Effort Mounts to Remove Tax on Fifth-wheel Pullers
There is a controversy brewing over a 12% federal excise tax added on to the retail price of trucks modified to pull fifth-wheel travel trailers. The tax could have a serious impact on the fifth-wheel travel trailer segment of the RV industry, according to the truck industry sources that were interviewed.
The issue is not new. It has been in the background for about four years, but it came to a head last summer.
For years, it was assumed the 12% tax only applied to trucks with gross vehicle weight (gvw) ratings over 33,000 pounds. However, the Internal Revenue Service (IRS) issued a “technical advise memorandum” last July stating that trucks equipped with a fifth-wheel hitch and brake controller box are subject to the tax at the time of retail sale, according to industry sources.
Because the most popular tow vehicles for larger fifth-wheels retail for $60,000 and up – and the tax is levied before any trade-in value is deducted – the tax has a significant impact on tow vehicle prices.
Additionally, the IRS has the authority to collect the unpaid tax from RV dealers who modify trucks for use as fifth-wheel pullers, tow vehicle upfitters or the truck manufacturers themselves. The agency also can demand payment of the tax on sales that occurred as far back as four years ago.
An IRS ruling on the excise tax issue forced out of business one fifth-wheel tow vehicle converter, Cabriolet Inc. of Constantine, Mich., according to Jim Westlake, director of the American Truck Dealers (ATD) division of the National Auto Dealers Association (NADA).
“Cabriolet didn’t know they had a taxable article,” Westlake said. “They (Cabriolet) were told they had to charge the tax on all vehicles they sold, but they couldn’t recover the tax from their customers.”
Freightliner SportChassis and the Ford F550, when equipped with an upfit package for towing, and F650 Super CrewZer trucks are among the tow vehicles that are subject to the tax, according to industry sources.
However, the 12% tax could be applied to all trucks modified to pull fifth-wheels, such as Ford F350s and F450s, said Mark Pendery, a Grand Rapids, Mich.-based attorney who is studying the situation.
“According to the IRS, if you are selling a vehicle substantially similar to the Freightliner (units that were modified by Cabriolet), then you have to collect the 12% tax from the retail buyer,” Pendery said.
Ford reduced the wholesale price on its model year 2001 F650 Super CrewZer units in order to absorb the cost of the 12% tax, according to industry sources.
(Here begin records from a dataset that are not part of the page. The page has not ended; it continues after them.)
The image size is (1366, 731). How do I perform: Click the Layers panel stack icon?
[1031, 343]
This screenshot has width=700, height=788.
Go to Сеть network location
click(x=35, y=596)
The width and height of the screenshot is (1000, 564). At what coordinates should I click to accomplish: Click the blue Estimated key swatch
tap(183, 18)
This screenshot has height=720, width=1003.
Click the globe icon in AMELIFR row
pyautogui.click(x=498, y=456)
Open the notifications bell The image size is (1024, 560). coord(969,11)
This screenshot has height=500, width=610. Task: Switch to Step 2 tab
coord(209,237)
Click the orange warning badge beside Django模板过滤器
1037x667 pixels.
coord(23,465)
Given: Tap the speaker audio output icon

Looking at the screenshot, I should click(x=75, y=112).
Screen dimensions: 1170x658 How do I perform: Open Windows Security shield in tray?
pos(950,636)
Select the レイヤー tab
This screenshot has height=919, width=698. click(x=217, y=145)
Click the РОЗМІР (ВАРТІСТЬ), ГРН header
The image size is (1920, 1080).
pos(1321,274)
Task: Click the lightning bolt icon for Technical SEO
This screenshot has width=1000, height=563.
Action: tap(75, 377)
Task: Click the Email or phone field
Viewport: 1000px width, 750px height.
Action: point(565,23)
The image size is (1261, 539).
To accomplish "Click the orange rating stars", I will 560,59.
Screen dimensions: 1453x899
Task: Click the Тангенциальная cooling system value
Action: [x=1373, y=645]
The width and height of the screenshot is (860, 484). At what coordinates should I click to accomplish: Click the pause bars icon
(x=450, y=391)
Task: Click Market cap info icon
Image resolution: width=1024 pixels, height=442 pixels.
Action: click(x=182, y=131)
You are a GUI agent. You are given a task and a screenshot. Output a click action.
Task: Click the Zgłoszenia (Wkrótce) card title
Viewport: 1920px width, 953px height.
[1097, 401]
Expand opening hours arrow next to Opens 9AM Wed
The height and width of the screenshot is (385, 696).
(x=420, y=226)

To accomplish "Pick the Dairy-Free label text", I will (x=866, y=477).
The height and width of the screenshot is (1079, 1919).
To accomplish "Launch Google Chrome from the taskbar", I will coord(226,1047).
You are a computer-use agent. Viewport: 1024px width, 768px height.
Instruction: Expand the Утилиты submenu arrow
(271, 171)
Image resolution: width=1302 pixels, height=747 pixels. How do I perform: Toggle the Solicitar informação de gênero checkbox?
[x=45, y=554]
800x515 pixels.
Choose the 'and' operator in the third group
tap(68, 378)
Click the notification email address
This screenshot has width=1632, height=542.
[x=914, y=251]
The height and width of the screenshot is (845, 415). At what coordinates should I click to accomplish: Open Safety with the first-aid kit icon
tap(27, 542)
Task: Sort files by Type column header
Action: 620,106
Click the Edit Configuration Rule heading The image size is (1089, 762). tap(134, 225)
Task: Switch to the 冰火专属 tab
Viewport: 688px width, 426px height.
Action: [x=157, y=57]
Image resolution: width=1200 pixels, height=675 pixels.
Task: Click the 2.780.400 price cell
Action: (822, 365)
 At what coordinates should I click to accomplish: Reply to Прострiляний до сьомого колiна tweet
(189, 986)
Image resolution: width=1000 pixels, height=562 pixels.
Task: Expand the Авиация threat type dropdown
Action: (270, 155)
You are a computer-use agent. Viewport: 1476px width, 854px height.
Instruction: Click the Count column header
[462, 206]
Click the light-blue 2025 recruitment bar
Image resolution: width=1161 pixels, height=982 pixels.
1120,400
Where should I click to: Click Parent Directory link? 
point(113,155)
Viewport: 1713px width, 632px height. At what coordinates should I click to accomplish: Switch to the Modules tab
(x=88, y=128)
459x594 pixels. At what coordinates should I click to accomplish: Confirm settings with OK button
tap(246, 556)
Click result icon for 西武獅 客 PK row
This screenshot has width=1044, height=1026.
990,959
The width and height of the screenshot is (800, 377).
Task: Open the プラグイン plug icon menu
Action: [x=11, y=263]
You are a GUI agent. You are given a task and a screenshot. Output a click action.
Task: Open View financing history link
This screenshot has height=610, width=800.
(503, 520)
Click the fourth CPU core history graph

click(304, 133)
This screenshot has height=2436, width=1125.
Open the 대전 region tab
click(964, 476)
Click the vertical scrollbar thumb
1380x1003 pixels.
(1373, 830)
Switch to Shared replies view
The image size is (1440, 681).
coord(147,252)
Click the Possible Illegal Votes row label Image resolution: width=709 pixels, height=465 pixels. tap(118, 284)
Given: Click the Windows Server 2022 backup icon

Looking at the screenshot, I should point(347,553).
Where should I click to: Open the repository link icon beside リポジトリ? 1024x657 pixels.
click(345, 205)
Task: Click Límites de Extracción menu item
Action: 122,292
Consequently, Ford is taking a significant profit hit on Super CrewZers in order to encourage sales, the sources said.
Ford dealers now are collecting the tax from retail buyers, industry sources said.
However, it is not known whether Ford will continue absorbing the 12% tax on model year 2002 Super CrewZers, the sources said.
The IRS is applying “flawed logic” in assessing the tax against RV trailers because the intent of Congress was to assess and extra tax on commercial freight haulers who, because they operate heavy vehicles, cause more damage to the nation’s highways, said Westlake, the ATD director.
Consequently, the ATD has started lobbying Congress to get the Tax Code changed to exempt the trucks modified to pull fifth-wheels, horse trailers and other non-commercial trailers, Westlake said.
Major truck manufacturers have plans for their own congressional lobbying efforts and law suits by truck dealers and manufacturers also are planned in an effort to gain an exemption from the 12% tax, according to several industry sources.